Featuring experimental set designs and costume clad models, when you first look through Brian Galderisi’s portfolio your initial instinct is to laugh. His use of humour plays upon recognisable elements, for instance a children’s halloween mask or the back of a slightly balding head, but he then pushes the identifiable quality by pairing it with something completely random.

Originally from Westchester, New York, Brian is currently in his first year at Yale School of Art studying a masters in photography. This academic environment means the photographer is fully utilising the opportunity to play around and explore the workings of a studio. Equipped with a space to work in, Brian constructs scenes using found and fabricated objects, more often than not featuring a “human figure placed within the work,” he explains. “The resulting images are not documentation of sculpture or performance, but photographs made to exist independently in that form.”

Rather than following the more traditional approach of photography and waiting for something to take an image of, Brian uses the nature of the medium to create scenarios “outside of time and to delimit the expected dimensional experience of my subject matter,” he says. As a result, Brian’s images can be as weird and wonderful as he likes, hence his deliberate use of comedy aiming to include “the full spectrum of humour,” in his images.
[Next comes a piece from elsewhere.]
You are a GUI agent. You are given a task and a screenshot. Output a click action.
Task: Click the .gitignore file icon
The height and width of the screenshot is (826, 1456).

Alongside his use of set design and props, the photographer utilises humour to also “re-contextualise and undermine the familiar in my work,” Brian explains. The photographer even manages to do this in the slightest of details, such as using spotlighting to add a science fiction like edge to the air conditioning vent in an office building. Imaginative touches such as this overall show his ability to explore “an ever-expanding terrain for photography where I am to incite a dialogue that simultaneously brings joy and fear while questioning notions of beauty and expectations of form”.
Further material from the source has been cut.